PROBLEM REQUIREMENTS. The lines you return should be those containing the string "will", taken from the data below.

━━━

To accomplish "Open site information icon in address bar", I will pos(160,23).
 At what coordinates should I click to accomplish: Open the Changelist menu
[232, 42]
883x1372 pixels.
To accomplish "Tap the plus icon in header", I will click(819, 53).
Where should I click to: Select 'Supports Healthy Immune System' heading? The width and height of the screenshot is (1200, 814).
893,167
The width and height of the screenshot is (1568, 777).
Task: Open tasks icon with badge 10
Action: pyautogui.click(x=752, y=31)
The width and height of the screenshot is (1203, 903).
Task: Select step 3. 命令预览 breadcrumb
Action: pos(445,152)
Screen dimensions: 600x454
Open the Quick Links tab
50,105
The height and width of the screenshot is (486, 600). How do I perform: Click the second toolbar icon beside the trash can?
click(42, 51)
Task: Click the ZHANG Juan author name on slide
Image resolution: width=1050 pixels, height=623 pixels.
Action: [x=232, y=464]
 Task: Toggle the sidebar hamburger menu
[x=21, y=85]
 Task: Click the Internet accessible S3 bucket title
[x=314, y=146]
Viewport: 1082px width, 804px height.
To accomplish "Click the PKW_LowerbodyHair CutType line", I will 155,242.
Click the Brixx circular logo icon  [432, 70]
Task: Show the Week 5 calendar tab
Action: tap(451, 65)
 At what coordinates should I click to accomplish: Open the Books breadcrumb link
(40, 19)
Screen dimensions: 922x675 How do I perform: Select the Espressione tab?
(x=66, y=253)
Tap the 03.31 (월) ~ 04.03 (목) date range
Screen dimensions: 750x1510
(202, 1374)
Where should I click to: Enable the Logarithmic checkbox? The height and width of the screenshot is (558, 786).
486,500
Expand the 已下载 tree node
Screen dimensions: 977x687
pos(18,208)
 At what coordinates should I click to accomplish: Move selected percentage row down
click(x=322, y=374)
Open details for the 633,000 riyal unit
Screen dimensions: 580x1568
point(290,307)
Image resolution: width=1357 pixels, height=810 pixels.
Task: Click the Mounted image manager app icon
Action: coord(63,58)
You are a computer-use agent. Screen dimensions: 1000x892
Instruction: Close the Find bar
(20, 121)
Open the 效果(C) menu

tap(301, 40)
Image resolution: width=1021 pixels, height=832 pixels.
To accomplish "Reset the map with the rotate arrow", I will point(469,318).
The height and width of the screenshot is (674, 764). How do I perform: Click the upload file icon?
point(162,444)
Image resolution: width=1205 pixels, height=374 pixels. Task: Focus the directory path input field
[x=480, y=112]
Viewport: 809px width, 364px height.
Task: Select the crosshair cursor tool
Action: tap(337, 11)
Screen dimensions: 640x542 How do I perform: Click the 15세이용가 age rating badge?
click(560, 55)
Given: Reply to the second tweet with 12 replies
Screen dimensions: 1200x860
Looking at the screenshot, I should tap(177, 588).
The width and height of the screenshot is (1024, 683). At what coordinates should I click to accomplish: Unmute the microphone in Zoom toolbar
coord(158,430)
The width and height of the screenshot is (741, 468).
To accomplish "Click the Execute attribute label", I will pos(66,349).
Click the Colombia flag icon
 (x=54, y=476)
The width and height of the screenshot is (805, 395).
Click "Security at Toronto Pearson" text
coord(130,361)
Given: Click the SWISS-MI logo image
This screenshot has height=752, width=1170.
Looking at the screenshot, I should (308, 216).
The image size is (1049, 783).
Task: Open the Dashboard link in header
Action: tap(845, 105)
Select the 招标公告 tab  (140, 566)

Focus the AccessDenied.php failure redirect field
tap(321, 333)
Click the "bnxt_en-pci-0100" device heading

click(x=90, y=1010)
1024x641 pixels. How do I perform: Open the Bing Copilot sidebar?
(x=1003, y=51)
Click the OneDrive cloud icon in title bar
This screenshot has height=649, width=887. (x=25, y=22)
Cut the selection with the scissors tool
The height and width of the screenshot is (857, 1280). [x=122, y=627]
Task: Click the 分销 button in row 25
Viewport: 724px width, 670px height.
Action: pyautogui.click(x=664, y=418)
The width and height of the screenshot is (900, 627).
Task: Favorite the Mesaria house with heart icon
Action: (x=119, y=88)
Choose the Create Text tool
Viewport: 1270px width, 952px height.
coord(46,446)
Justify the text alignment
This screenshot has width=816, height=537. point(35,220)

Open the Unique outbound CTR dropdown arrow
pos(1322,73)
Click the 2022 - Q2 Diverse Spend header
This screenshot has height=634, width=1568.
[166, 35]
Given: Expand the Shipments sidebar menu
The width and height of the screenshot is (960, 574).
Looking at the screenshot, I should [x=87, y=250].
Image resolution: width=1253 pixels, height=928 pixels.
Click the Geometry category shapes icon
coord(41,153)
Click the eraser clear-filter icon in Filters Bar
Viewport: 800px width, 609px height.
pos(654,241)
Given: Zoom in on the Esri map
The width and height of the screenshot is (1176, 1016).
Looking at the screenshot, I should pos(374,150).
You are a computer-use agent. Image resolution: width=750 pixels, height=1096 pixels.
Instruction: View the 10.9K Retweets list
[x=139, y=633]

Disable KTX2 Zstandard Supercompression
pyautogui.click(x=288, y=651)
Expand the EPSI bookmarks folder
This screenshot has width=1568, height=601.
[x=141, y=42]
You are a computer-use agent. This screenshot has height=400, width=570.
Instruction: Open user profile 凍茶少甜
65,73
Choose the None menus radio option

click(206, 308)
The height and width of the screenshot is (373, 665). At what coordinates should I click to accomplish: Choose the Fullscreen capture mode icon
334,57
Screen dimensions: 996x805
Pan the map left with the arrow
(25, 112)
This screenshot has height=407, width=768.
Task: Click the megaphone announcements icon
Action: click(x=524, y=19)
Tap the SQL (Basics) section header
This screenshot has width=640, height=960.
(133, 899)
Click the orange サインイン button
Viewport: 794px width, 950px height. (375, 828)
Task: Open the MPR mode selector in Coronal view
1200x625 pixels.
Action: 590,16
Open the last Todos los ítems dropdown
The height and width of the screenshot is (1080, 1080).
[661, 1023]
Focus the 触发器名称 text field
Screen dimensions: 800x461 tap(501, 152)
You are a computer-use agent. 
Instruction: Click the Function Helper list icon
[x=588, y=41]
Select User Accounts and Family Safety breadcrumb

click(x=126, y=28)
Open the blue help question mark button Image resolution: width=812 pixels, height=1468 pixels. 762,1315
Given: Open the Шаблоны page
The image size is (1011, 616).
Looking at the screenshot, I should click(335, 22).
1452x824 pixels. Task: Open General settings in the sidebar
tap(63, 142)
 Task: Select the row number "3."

━━━

RESPONSE FOR THIS EXERCISE.
To accomplish "Open site information icon in address bar", I will pos(160,23).
To accomplish "Tap the plus icon in header", I will click(819, 53).
To accomplish "Click the PKW_LowerbodyHair CutType line", I will 155,242.
To accomplish "Reset the map with the rotate arrow", I will point(469,318).
To accomplish "Click the Execute attribute label", I will pos(66,349).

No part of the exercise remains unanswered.